Le tematiche del programma prendono come riferimento tutta la musica cosiddetta “popolare”: una provocazione verso coloro che fanno oggetto di “studio accademico” solo la musica “colta”? “Semplicemente siamo partiti da ciò che conosciamo meglio. Peraltro, né io né Enrico siamo propriamente degli studiosi di storia della musica o di filosofia della musica e non volevamo avventurarci in ambiti nei quali non abbiamo competenze. E in generale il nostro approccio è comunque più modesto, fondato sull’esigenza di condividere un pezzo della storia dell’Ottocento e Novecento – attraverso la musica – che ci sembra ancora oggi attualissimo: lo schiavismo e l’apartheid, il ’68 e i movimenti politici e giovanili degli anni ’70, infine le trasformazioni radicali nella politica e nella musica dopo il 1989. C’è anche da dire, a onor del vero, che oggi nessun musicologo serio, nessun “accademico” guarda più con sufficienza la musica o la cultura popolare. Basti vedere l’attenzione che proprio il Diparti
mento di Studi Umanistici dedica alla cultura popolare napoletana, nel teatro, nella musica, nelle arti figurative e lo sforzo che abbiamo fatto con l’istituzione della nuova Laurea Magistrale in Discipline della Musica e dello Spettacolo.”

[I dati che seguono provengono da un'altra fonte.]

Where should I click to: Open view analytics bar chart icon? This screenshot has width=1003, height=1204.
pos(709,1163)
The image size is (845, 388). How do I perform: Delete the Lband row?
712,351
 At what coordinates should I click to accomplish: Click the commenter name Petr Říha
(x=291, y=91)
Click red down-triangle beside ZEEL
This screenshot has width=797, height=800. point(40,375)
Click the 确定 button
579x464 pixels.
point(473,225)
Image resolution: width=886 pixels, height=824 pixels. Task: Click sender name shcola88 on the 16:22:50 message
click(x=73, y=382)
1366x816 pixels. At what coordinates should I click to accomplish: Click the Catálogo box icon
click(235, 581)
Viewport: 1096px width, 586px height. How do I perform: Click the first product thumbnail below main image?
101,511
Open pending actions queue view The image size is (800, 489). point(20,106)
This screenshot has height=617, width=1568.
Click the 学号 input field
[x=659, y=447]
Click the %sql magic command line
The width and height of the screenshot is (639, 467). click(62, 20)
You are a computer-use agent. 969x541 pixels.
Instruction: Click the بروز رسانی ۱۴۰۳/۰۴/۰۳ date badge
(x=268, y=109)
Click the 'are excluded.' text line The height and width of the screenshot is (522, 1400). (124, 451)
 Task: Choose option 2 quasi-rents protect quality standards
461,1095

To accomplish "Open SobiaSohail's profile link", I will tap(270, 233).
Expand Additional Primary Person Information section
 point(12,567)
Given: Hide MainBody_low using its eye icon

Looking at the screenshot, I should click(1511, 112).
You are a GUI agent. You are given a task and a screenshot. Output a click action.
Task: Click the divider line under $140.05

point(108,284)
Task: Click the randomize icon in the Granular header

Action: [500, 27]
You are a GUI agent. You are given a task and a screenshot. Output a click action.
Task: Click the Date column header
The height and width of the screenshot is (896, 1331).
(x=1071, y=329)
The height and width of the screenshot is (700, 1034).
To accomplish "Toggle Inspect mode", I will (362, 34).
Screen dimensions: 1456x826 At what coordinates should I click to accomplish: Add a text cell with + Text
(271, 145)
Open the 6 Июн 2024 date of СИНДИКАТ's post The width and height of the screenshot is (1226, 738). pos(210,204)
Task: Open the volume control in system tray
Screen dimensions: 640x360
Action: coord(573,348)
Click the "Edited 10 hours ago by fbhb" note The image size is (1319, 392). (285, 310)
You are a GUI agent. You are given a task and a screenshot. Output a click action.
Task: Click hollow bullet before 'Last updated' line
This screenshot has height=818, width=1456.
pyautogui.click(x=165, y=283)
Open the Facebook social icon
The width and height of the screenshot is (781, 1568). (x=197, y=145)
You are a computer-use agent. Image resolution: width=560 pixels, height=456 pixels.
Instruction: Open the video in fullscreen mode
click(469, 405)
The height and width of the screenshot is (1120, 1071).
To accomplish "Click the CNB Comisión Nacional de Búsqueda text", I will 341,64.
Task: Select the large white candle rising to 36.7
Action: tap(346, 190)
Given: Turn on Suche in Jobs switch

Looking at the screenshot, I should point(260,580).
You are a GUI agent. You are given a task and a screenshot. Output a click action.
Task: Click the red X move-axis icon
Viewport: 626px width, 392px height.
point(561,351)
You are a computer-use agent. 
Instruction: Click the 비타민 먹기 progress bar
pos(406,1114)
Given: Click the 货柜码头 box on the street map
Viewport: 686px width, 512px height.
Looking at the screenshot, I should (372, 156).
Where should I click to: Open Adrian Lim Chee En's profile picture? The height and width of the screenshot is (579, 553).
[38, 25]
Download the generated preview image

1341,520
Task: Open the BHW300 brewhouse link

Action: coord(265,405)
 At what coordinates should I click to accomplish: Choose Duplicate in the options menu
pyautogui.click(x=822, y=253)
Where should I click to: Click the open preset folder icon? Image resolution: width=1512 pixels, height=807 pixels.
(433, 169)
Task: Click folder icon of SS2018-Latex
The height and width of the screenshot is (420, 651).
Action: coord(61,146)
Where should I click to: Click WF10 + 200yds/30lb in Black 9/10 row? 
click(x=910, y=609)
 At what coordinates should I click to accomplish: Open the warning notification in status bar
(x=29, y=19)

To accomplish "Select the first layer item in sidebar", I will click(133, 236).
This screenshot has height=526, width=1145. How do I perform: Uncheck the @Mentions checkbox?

Seguendo la prospettiva multidisciplinare, diventa complementare il fatto che, come spiega Arienzo, gli incontri sono aperti a tutti:-“ Non sono dedicati solo agli studenti di filosofia, ma a tutti coloro i quali vogliono ascoltare e discutere di musica e politica. Anche suggerendo a noi organizzatori ascolti e approfondimenti. Del resto, il rapporto con la musica, come quello con la politica, è sempre molto personale.” E così, questa rassegna non è un discorso in cattedra:-“ Abbiamo deciso di fermarci a raccontare la musica degli anni ’90 perché sia io che Enrico abbiamo vissuto in prima persona quanto è accaduto nei decenni che vanno dalla fine degli anni ’70 alla fine degli anni ’90 e questo ci ha dato una modalità di interpretare i rapporti tra musica e politica condivisa. Quello che è successo dopo – e che accade oggi – vorremmo ce lo raccontassero gli attuali studenti, i più giovani. Uno degli obiettivi del nostro seminario è farci raccontare dai nostri studenti e dai partecipanti quali sono oggi le nuove forme di espressione in musica della politica: questo ci aiuterà a capire non solo cosa è oggi la musica “impegnata”, ma anche, e in maniera più radicale, cosa è oggi la politica stessa, come si esprime, quali istanze rappresenta quando incontra la musica e le nuove culture giovanili.”
Il successo di affluenza dovrebbe essere un indizio per l’Ateneo e uno sprone per il futuro:-“ È un segnale di vivacità e interesse. Mi piace sottolineare il fatto che in questo seminario tanti partecipanti non venivano dall’università, non erano studenti. Io credo che su questo si potrebbe fare di più, aprire l’università ulteriormente facendo sì che le nostre attività culturali possano parlare anche a non studenti, non specialisti. Insomma, recuperare un ruolo di promozione e sperimentazione culturale che non può che passare per l’apertura delle nostre lezioni, dei nostri seminari.”